Exercise → Using the records below, output the stretch that opens with the line containing "The width and height of the screenshot is (985, 628)." and closes with the line containing "This screenshot has height=456, width=652.", exactly and including both lines, with nothing more.

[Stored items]

----------------

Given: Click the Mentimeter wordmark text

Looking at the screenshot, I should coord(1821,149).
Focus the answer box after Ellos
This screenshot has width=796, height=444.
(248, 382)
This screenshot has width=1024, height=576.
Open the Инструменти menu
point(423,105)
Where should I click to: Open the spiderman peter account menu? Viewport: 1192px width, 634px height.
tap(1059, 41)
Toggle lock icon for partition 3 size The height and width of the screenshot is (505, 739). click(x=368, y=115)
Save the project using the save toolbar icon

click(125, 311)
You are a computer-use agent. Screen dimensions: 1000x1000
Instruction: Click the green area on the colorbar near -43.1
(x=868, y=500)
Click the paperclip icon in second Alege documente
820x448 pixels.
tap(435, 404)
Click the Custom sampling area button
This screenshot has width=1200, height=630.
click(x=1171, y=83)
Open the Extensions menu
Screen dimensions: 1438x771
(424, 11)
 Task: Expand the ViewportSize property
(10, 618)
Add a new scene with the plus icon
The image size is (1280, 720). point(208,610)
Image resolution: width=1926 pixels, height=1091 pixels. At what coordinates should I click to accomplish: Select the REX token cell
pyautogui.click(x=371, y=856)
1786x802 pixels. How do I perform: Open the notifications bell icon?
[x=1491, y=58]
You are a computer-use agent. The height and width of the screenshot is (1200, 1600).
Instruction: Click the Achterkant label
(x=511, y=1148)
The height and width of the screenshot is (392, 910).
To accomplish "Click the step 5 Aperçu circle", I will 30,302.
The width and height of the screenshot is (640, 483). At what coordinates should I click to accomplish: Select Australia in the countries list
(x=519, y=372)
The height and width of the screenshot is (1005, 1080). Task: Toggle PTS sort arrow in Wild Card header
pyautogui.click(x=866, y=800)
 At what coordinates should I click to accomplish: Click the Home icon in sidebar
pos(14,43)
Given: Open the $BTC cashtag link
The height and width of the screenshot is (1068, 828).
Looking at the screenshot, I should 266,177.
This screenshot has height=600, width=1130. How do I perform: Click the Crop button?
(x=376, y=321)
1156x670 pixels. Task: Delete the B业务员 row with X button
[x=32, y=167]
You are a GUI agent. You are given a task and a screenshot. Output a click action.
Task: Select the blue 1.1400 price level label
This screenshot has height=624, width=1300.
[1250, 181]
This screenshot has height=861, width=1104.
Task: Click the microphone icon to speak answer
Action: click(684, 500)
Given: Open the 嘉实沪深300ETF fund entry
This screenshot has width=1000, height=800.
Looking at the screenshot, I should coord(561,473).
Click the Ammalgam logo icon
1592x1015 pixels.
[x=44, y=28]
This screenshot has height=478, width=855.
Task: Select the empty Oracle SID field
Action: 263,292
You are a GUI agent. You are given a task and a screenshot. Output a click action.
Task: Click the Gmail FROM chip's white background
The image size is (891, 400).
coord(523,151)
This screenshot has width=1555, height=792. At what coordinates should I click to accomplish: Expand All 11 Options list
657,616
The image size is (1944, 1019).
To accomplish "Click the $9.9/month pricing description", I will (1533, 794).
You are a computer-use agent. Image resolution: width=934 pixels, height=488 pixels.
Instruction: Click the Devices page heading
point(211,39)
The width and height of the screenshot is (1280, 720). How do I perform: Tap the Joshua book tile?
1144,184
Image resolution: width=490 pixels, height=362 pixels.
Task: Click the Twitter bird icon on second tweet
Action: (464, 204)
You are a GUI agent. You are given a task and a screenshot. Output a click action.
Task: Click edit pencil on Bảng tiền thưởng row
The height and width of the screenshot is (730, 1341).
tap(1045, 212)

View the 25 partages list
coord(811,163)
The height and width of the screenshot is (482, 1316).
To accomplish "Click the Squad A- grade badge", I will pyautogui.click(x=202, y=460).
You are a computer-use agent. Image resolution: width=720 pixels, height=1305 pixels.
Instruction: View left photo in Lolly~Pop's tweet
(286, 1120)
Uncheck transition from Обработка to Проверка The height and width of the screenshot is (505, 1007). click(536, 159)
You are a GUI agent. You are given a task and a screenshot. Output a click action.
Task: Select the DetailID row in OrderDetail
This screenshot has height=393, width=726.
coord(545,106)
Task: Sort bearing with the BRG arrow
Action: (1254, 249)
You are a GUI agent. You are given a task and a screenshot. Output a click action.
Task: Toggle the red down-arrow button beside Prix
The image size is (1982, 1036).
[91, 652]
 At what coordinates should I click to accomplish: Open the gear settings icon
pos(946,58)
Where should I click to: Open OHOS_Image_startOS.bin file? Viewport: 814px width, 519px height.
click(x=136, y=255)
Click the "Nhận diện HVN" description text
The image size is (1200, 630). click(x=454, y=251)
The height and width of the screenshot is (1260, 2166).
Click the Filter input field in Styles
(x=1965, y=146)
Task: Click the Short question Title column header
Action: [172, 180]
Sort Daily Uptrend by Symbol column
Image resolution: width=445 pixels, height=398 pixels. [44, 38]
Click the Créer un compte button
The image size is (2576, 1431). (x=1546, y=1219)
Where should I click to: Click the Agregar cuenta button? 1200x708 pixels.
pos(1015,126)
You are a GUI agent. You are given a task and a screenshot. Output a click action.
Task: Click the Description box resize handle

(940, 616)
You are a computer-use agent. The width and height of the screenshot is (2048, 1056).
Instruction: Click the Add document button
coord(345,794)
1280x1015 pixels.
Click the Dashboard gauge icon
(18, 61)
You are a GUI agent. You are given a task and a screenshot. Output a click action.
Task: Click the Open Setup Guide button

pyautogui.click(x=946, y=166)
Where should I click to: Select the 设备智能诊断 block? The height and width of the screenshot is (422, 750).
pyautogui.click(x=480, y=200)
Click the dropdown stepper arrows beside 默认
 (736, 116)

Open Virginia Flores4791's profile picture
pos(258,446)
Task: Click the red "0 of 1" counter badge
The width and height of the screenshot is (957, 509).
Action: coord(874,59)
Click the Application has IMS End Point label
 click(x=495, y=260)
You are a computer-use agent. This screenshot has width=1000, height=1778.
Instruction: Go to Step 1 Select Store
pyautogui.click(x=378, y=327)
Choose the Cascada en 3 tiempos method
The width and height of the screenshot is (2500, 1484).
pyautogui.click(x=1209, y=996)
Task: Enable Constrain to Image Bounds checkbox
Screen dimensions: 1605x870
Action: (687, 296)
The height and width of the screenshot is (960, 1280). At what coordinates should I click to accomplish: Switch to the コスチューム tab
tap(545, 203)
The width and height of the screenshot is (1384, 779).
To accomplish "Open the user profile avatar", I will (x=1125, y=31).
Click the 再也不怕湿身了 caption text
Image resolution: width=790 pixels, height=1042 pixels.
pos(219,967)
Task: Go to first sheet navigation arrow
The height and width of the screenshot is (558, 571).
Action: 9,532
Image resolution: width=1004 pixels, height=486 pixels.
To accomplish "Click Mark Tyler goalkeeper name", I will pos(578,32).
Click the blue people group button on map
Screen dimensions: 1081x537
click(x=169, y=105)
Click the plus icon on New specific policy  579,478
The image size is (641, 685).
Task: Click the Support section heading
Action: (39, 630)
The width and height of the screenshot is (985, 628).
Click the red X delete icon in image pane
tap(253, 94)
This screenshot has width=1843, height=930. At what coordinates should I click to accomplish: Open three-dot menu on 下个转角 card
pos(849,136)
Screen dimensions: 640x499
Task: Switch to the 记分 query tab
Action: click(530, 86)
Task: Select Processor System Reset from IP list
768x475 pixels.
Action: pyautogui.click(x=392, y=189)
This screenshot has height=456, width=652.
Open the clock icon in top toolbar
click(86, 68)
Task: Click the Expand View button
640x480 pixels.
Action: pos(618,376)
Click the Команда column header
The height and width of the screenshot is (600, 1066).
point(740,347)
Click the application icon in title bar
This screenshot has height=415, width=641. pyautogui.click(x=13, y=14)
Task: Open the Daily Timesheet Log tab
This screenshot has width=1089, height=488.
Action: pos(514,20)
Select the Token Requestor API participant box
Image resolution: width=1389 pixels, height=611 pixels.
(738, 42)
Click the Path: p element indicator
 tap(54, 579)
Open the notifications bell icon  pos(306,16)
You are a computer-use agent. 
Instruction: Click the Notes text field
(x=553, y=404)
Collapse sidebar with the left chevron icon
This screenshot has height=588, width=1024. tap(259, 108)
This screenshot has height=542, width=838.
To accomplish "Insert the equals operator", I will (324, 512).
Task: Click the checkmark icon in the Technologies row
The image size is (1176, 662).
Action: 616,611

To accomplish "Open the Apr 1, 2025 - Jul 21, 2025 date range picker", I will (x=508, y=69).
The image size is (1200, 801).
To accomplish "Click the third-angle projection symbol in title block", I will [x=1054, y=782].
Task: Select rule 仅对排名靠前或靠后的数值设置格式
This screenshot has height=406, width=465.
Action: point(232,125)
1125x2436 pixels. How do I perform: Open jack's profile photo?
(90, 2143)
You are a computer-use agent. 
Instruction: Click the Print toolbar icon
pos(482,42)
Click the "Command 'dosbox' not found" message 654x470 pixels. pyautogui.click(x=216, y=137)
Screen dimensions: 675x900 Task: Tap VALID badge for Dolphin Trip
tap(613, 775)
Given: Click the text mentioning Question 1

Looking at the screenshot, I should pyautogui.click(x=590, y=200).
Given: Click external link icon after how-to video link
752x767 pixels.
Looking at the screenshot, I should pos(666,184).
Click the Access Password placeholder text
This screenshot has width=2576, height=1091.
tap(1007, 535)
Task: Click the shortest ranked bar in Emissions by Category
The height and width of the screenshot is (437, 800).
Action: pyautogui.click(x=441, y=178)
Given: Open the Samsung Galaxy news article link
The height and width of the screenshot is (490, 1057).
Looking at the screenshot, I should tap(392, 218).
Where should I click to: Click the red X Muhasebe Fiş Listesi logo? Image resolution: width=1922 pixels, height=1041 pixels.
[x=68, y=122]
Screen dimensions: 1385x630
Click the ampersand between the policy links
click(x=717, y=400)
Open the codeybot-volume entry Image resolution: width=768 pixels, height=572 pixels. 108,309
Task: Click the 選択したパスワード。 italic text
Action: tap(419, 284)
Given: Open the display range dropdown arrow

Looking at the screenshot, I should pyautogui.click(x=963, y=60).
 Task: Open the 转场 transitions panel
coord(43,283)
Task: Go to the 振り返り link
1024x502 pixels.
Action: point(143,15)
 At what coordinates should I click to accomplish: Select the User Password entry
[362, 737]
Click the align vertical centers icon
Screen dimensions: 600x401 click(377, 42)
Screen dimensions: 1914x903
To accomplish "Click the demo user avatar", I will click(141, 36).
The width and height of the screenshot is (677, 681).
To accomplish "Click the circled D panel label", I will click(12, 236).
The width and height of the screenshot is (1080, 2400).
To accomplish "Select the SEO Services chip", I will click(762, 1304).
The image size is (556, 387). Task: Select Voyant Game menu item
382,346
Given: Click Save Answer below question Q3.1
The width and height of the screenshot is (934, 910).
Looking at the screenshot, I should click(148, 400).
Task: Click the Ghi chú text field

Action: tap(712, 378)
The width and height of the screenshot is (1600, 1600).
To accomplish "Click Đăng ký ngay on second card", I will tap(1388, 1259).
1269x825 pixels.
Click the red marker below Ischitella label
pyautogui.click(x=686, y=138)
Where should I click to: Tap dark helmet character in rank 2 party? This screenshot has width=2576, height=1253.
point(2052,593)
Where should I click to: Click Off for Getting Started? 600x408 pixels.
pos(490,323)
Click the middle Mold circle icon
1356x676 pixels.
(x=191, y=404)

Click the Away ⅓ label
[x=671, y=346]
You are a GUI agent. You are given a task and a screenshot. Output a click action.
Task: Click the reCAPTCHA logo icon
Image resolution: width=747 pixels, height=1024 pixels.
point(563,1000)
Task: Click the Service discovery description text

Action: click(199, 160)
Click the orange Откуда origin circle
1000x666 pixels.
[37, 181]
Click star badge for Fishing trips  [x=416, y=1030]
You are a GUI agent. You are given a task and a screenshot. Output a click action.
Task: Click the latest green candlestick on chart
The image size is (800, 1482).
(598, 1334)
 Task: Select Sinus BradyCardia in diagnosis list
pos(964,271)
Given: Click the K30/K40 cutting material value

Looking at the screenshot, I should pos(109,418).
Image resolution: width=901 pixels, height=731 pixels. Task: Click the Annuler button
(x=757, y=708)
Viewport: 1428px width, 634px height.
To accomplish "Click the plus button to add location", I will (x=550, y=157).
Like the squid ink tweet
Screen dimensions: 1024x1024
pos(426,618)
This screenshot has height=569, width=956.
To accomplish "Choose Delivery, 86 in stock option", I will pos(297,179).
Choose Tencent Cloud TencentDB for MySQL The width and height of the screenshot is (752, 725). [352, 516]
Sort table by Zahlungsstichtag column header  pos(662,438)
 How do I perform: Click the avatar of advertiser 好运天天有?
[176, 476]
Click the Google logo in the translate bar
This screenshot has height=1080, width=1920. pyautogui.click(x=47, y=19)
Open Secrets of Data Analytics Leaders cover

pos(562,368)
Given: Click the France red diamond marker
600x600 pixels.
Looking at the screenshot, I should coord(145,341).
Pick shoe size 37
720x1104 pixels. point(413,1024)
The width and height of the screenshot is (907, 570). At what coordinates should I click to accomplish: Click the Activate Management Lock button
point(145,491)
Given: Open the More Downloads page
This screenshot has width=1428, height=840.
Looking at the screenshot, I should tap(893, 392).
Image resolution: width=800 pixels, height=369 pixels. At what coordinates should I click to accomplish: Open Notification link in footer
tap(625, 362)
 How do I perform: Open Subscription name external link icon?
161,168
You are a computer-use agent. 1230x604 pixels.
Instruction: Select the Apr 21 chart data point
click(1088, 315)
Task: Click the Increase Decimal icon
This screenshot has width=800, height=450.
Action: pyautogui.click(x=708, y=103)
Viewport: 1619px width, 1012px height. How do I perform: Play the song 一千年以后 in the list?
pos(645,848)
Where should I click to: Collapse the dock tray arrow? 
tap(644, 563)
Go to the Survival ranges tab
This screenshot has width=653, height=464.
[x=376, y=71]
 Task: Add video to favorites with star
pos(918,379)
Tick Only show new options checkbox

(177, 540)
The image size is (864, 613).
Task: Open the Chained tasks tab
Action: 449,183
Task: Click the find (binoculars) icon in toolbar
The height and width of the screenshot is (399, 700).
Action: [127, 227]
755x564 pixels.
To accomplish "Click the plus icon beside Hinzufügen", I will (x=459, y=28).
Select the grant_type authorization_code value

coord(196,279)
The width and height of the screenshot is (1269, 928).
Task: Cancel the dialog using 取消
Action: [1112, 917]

----------------

Solution to this task →
The width and height of the screenshot is (985, 628).
Click the red X delete icon in image pane
tap(253, 94)
This screenshot has width=1843, height=930. At what coordinates should I click to accomplish: Open three-dot menu on 下个转角 card
pos(849,136)
Screen dimensions: 640x499
Task: Switch to the 记分 query tab
Action: click(530, 86)
Task: Select Processor System Reset from IP list
768x475 pixels.
Action: pyautogui.click(x=392, y=189)
This screenshot has height=456, width=652.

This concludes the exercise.